** Dataset extract follows **
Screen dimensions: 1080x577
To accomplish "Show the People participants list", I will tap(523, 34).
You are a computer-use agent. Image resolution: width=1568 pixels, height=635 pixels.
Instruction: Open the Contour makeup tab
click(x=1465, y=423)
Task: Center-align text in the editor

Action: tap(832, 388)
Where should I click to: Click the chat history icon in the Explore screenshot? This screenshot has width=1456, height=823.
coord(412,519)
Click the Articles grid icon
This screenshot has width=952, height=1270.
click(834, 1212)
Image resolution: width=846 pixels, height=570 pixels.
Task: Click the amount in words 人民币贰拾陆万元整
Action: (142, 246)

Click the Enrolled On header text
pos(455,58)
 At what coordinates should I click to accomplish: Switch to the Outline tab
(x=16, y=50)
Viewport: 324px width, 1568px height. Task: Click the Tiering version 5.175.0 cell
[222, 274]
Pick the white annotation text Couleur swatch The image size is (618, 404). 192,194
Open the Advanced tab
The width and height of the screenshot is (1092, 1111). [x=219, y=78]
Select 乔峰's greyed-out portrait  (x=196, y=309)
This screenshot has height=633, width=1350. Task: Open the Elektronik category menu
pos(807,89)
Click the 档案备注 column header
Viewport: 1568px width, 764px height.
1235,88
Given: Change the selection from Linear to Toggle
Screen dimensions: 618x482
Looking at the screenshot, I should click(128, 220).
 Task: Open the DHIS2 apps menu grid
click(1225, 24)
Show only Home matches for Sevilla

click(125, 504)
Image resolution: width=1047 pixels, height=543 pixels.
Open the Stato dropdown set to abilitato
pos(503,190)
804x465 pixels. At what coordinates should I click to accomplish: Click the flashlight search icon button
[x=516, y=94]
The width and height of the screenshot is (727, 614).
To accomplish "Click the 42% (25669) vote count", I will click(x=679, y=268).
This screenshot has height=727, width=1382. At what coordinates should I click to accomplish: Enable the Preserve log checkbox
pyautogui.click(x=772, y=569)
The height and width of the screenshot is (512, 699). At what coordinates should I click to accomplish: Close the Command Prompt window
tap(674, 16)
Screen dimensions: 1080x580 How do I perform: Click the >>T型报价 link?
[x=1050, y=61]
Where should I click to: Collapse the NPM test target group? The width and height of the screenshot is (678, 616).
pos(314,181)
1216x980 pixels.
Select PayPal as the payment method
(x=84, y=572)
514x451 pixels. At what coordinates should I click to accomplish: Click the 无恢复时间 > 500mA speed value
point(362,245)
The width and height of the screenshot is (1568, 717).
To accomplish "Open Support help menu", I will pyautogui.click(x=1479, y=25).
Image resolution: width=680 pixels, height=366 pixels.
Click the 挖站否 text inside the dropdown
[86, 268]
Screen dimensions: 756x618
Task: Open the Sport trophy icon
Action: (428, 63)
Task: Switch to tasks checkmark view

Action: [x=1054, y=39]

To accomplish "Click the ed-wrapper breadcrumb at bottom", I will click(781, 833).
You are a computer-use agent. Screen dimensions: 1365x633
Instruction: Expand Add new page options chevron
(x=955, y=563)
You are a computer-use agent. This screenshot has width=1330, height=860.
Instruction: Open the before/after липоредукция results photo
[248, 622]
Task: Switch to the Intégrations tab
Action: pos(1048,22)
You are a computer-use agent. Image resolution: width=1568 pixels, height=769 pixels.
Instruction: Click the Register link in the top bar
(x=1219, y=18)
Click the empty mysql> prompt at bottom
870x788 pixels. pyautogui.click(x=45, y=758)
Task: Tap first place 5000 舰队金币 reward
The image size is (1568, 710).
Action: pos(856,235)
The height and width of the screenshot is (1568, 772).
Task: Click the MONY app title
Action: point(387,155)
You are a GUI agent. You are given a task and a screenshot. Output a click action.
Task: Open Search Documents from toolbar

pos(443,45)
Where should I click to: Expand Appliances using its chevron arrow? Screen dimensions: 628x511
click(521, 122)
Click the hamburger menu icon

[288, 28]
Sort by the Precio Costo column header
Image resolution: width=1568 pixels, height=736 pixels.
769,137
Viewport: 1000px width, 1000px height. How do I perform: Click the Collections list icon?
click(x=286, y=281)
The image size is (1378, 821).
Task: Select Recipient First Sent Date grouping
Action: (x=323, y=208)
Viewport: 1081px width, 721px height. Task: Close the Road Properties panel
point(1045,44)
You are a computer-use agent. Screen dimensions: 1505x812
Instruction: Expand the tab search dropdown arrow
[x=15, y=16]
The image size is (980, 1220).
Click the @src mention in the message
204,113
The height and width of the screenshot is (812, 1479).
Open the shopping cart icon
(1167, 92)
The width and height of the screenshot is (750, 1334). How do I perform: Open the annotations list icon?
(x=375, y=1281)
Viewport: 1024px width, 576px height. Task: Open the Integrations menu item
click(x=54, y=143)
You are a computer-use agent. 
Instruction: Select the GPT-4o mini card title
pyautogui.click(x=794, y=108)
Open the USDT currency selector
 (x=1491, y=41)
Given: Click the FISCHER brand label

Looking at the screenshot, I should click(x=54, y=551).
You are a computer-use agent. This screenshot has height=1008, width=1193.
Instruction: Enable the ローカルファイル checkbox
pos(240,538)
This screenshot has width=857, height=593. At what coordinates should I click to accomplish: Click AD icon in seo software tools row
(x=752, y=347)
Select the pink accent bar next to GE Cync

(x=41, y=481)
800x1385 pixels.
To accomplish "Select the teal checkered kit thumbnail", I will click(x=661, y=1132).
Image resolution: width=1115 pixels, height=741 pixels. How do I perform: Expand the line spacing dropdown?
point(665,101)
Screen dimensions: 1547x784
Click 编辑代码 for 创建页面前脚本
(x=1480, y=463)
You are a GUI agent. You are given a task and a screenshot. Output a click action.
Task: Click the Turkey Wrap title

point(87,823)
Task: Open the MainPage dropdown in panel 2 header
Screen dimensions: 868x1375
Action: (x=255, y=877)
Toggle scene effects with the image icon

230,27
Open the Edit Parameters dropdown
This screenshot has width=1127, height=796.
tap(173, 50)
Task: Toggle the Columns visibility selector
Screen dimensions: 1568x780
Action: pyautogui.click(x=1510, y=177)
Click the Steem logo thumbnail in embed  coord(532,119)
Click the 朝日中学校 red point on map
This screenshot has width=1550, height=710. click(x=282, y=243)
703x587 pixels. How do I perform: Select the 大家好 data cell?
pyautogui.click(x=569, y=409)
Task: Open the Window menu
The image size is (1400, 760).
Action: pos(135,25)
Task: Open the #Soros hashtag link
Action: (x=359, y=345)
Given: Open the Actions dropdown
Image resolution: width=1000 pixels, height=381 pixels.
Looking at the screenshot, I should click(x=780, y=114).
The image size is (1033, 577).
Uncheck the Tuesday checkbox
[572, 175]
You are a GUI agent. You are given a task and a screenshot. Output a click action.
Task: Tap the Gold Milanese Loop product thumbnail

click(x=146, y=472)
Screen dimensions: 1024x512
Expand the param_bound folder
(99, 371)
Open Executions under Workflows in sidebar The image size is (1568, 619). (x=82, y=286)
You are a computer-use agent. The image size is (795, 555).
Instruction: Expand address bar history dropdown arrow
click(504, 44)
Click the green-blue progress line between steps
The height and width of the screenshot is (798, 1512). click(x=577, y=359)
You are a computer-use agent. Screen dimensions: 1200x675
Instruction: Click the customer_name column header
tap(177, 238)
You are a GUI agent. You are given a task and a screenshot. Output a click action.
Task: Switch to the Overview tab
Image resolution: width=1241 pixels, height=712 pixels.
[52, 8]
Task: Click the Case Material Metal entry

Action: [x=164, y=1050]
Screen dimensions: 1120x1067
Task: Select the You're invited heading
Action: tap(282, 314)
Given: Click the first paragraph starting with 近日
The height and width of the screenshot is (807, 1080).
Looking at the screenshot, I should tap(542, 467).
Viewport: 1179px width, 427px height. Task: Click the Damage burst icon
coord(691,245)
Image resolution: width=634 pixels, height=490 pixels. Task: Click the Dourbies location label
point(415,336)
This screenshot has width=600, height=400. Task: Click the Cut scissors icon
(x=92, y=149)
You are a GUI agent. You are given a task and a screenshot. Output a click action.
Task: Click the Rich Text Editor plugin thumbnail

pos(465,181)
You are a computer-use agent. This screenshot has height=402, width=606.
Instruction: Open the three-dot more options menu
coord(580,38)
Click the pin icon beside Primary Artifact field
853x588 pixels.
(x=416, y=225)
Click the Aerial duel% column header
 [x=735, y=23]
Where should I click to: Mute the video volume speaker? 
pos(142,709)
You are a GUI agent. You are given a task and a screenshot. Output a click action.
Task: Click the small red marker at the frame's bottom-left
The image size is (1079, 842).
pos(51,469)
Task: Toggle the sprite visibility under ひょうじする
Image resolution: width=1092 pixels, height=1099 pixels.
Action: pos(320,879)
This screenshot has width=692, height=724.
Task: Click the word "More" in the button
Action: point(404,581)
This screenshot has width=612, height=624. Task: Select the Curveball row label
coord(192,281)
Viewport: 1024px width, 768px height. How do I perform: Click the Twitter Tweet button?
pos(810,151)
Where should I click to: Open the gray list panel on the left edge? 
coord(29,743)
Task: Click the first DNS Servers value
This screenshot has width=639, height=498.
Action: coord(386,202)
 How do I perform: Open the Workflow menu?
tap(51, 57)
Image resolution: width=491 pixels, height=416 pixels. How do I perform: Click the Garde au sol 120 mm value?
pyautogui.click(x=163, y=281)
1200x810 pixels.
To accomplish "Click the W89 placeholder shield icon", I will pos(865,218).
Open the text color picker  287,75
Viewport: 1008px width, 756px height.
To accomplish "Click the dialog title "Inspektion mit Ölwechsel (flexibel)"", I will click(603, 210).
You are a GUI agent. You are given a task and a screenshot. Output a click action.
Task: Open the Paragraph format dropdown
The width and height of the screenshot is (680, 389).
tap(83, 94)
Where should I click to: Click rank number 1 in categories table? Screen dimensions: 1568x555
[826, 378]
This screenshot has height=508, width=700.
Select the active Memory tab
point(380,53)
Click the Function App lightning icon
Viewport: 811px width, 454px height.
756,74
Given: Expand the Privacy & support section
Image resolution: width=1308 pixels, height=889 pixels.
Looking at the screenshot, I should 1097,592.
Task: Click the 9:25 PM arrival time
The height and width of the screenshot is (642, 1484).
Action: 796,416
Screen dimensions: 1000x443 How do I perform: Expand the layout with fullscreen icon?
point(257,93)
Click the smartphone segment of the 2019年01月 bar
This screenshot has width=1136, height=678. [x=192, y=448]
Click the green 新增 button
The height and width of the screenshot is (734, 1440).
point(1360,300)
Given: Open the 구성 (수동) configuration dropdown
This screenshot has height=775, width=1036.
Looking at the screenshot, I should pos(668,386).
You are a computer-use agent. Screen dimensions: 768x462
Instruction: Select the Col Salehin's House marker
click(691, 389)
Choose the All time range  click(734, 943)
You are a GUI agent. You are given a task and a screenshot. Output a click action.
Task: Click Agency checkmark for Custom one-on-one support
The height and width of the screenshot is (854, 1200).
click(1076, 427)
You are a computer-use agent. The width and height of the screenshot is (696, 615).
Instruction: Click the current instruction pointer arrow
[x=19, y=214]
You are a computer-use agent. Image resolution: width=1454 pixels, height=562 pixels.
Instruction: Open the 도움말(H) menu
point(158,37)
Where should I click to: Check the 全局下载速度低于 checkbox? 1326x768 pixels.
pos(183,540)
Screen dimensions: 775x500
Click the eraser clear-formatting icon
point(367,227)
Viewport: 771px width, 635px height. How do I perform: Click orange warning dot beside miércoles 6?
** End of Dataset extract **
● **Problem**: Copy exactly, with no other lines, the stretch of the material that begins at the line containing "Given: Open the 구성" and ends at its last line.

● **Solution**:
Given: Open the 구성 (수동) configuration dropdown
This screenshot has height=775, width=1036.
Looking at the screenshot, I should pos(668,386).
You are a computer-use agent. Screen dimensions: 768x462
Instruction: Select the Col Salehin's House marker
click(691, 389)
Choose the All time range  click(734, 943)
You are a GUI agent. You are given a task and a screenshot. Output a click action.
Task: Click Agency checkmark for Custom one-on-one support
The height and width of the screenshot is (854, 1200).
click(1076, 427)
You are a computer-use agent. The width and height of the screenshot is (696, 615).
Instruction: Click the current instruction pointer arrow
[x=19, y=214]
You are a computer-use agent. Image resolution: width=1454 pixels, height=562 pixels.
Instruction: Open the 도움말(H) menu
point(158,37)
Where should I click to: Check the 全局下载速度低于 checkbox? 1326x768 pixels.
pos(183,540)
Screen dimensions: 775x500
Click the eraser clear-formatting icon
point(367,227)
Viewport: 771px width, 635px height. How do I perform: Click orange warning dot beside miércoles 6?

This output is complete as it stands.